12. I’ve begun writing 750+ words every day since November and have already written 50,000 words. This process has really helped my understand myself and created a wonderful habit where I enjoy my daily ramblings and can reaffirm the positive mindsets taught by TMM (such as “V. by.D” and “A. Att”). If interested, check out 750words.com – no affiliation, just a fan. I support what has helped me and that’s why I am a vocal supporter of this website.
13. Started mindfulness meditation in 2014.
14. Began volunteering at a job that’s very close to my heart.
15. Decided on my personal values: Loyalty; Acceptance; Responsibility; Sincerity; Forgiveness; and – finally – Integrity (as a superordinate value to guarantee all the others). I hope to add “Courage” to this list in 2015.
16. I’m actually becoming a man, a real man.
Wow – it’s amazing when I actually reflected on that. I hadn’t even thought I’d made much progress until I actually thought about it. Jesus!
It’s been a transformative year – and it all came from hitting rock bottom. Brian Tracy is a great thinker and his idea that “every situation is a positive situation if viewed as a step for growth and self mastery” has also helped me immensely. I consider your advice as a modern evolution of Brian and his words. If he laid the foundation, you built the wall.
Dan, thank you so much for creating this website and for having a delivery style that works. It’s a perfect mixture of warm encouragement combined with a real call to arms. You also come from a place of integrity, masculinity and fundamental decency — something I admire. I cannot stand so-called PUA’s – do they actually like women? – and of course I’d never term anyone from TMM like that – life coaches would be a lot more appropriate.
2015 is going to be a great year for me. Will post once I have completed the course and I’m sure I’ll have a question or two to bounce off of you.
With gratitude for all your work,
That’s awesome man. I know that you are going to have some amazing success stories to tell this year and beyond. You get it and you are on the right path.

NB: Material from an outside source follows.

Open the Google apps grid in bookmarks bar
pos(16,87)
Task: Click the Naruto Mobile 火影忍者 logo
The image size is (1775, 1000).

There are so many great things I could point out about your comment, but I will just say this: Guys if you are reading my replies here, stop for a moment and read John’s comment. That is a man who is on the path to an amazing life with women.
Good stuff John. I look forward to hearing about your success with women!
Funny enough I was updating my goals for 2015 on 1st January and improving my skills with dating and women is one for this year.
I would have to choose (undecided) on voting, if want to go for many women or just a girlfriend right now as I didn’t do anything regarding my skills or relationship status last year and due to many challenges then.
Preferably want my own place first but may have to bite the bullet and just go meeting women first but it is something I want get started this time.
Please keep the articles and videos coming as always.
Thanks for sharing your thoughts.
There is a big lesson to learn from what you’ve said though: Don’t waste your life thinking that you’re not ready or set up well enough to meet women. Many guys waste their life building up a career or working out in the gym to get ready to be good enough for women.
You are good enough now. Just having that belief in yourself automatically attracts women. If you don’t have the best apartment/house, don’t worry – you don’t have to be perfect to get laid or get a girlfriend. Keep building yourself up throughout life, but don’t sit on the sidelines in the meantime. You are good enough for many women right now.